# Long Langs Vs. TBH



## sambucaro (May 16, 2017)

I was toying with the idea of a long langs, with foundationless frames. I want to do this for several reason. One being that I won't have to worry as much about burr comb, breaking comb, and a more uniformed comb. I also would like it because I can mite check easier, and have some universal equipment. what are your thoughts on this? Would it be managed pretty similar to a tbh? I read I can also carefully spin the honey out and put the comb they made back in.


----------



## ruthiesbees (Aug 27, 2013)

Some of the management is similar to a topbar hive and others are more closely related to a standard Lang. Did you plan to have some type of inner cover over the frames so that all of the bees are not exposed when the roof is removed? That is one of the big differences. And do you plan to super it at all? Foundationless frames make it more like a topbar hive in that the bees can easily leave the communication holes in the comb that they can't do with foundation in there.

As for "burr comb", that is an oxymoron in a topbar hive. And you can still have a mess as far as getting comb drawn if the bees don't have a good comb guide or proper spacing.


----------



## Michael Bush (Aug 2, 2002)

I've done it. To me the main reason to do a TBH is that you can build it out of scraps with nothing more than a skil saw. The main reason to do a long Langstroth is interchangeability of parts with your other hives, but having frames to rubber band fallen combs into is a big plus.

http://www.bushfarms.com/beeshorizontalhives.htm


----------



## Kathleen Bourn (Oct 31, 2014)

I have both Top Bar and Long Langs (or Horizontal Hives).

The trick for me has been building the Top Bar hives with straight sides that will accommodate Lang medium frames (which is what I use in my 8 frame Langs). This allows me to exchange resources among all my hive styles. I also don't have the problem of comb "attaching" that folks seem to think comes with straight sided Top Bars. 

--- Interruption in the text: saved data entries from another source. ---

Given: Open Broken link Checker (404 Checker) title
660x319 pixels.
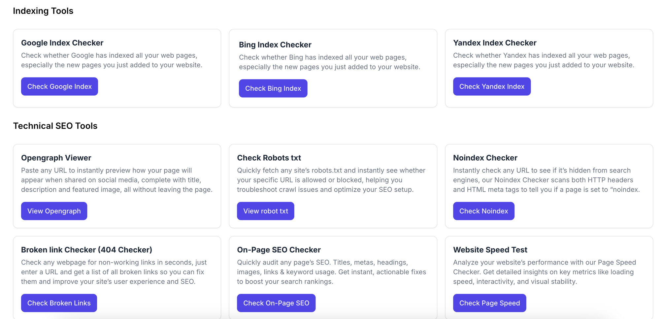Looking at the screenshot, I should pyautogui.click(x=86, y=250).
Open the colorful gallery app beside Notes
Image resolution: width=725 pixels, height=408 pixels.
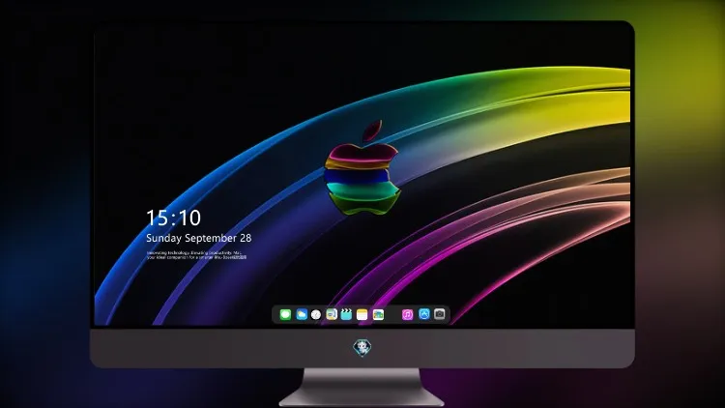click(x=378, y=314)
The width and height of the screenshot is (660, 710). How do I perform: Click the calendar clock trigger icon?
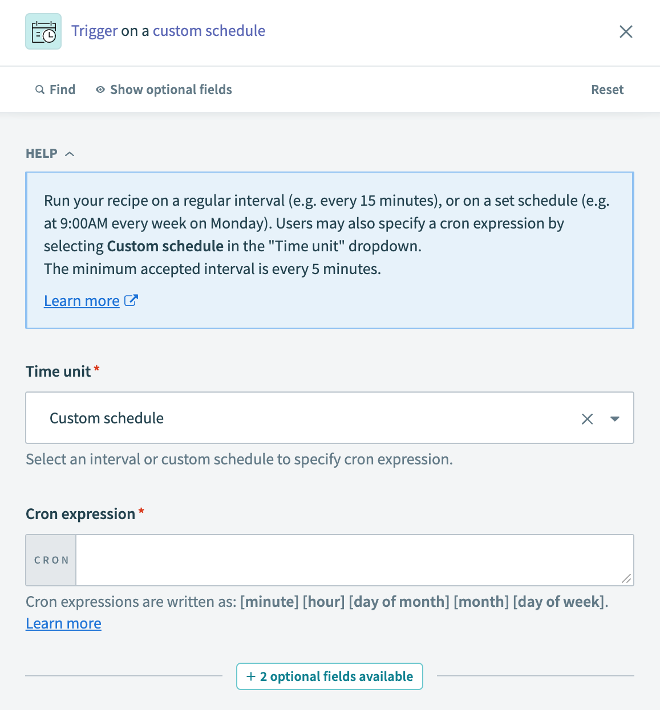point(43,32)
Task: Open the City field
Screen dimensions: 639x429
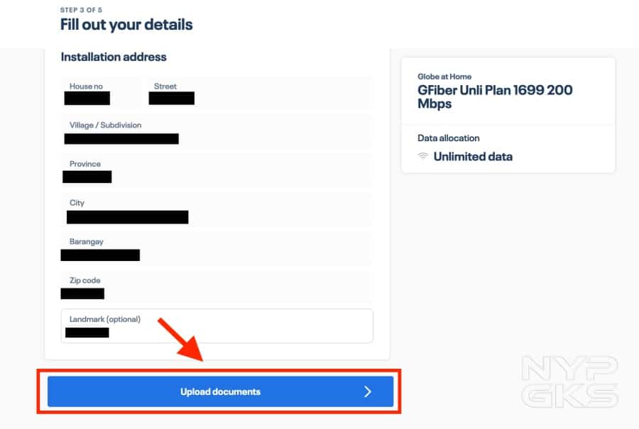Action: [217, 210]
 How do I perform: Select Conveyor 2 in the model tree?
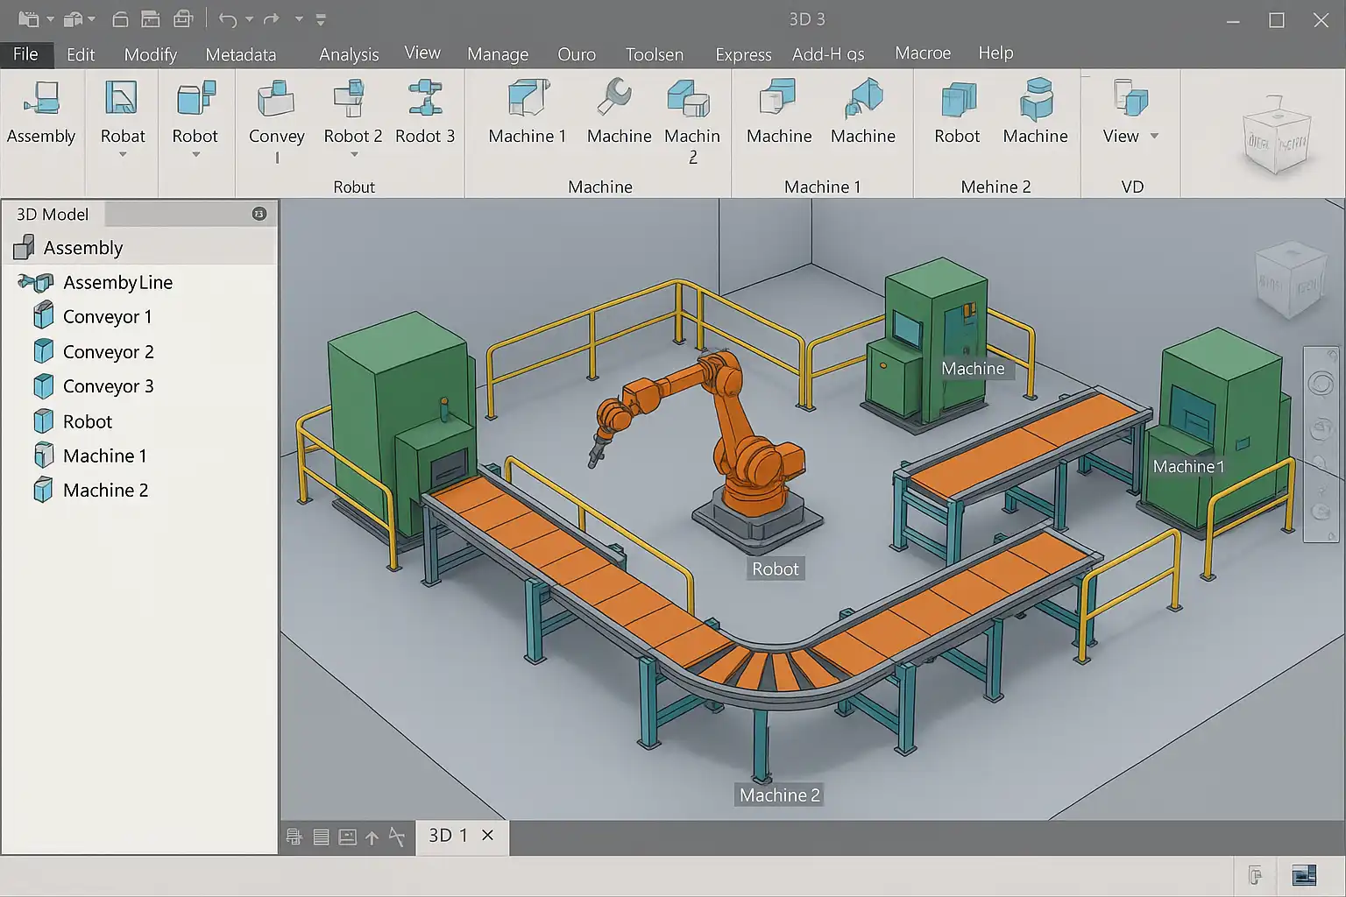(108, 352)
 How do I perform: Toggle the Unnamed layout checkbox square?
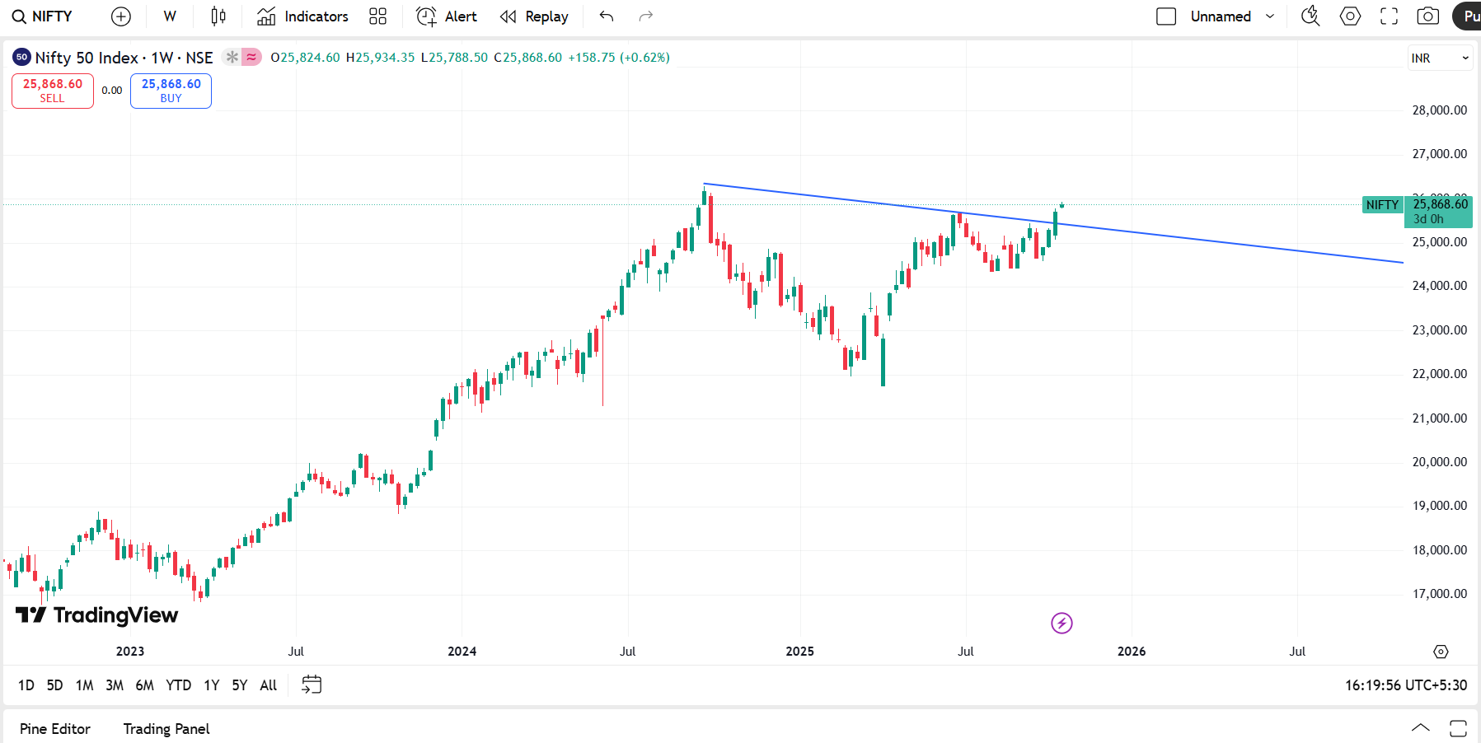point(1165,16)
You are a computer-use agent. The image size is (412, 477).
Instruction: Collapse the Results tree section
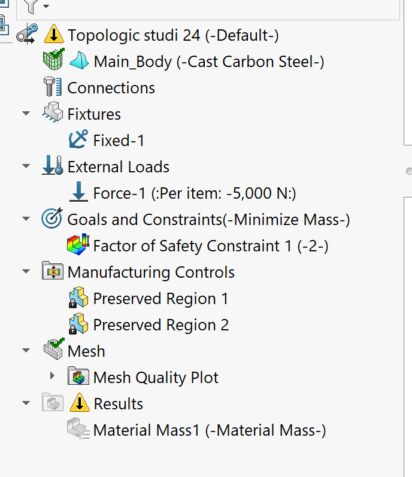pyautogui.click(x=26, y=403)
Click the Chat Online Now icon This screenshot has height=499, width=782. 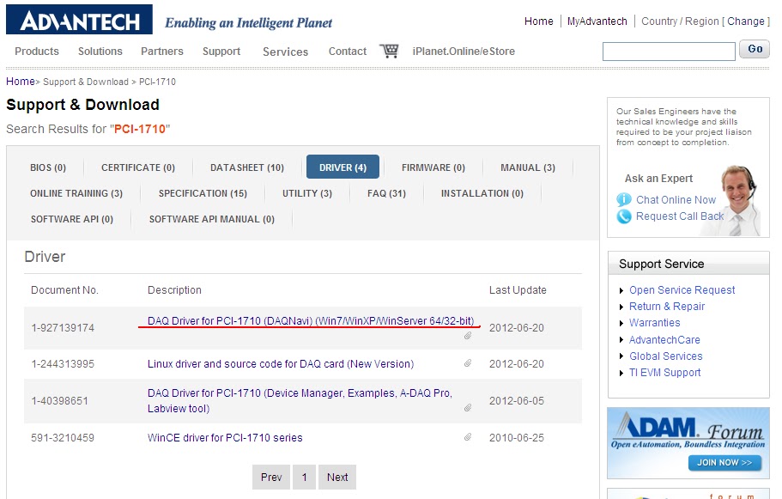tap(625, 199)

As Ruth said, the challenge with the Long Lang is with the inner cover. I've tried screened inner cover sections similar to the screened inner covers that I use for my regular Langstroths. That didn't work well. I then tried using a cloth material made from room darkening cloth. That didn't work well. I'm now going to try solid boards in sections and see how that works. I may be converting the Long Langs to Top Bar hives since that's my preferred hive style.

I use foundationless frames/bars on all my hives with a V shaped wood guide (even on the Lang frames). I have good luck with this type of guide getting them to make straight comb. 

The feature I really love about both the top bars and the long langs is that I can make them counter top height.

Give it a try


----------



## thebrighthive (Dec 19, 2017)

Hi all-

We've been running horizontal Langstroths for about 4 years. A few years ago we designed them so they could be used to support a full, 28 deep-frame colony, or be split into four 6-frame nucs by utilizing removable divider boards, separate entrances, and individualized inner covers. 

In response to sambucaro, we use foundationless deep frames for our long hives with no problem. We crush and strain to harvest both honey and wax. Long boxes are managed similar to TBHs, but in our experience they don't have have the same swarm pressure as TBHs, likely because a deep frame allows more area to draw comb compared to a typical top bar (up to 30% more, depending on your TBH design). If properly managed (keeping the brood nest open, opening additional entrances as the colony grows, etc.), horizontal Langstroths are fun and easy to work with.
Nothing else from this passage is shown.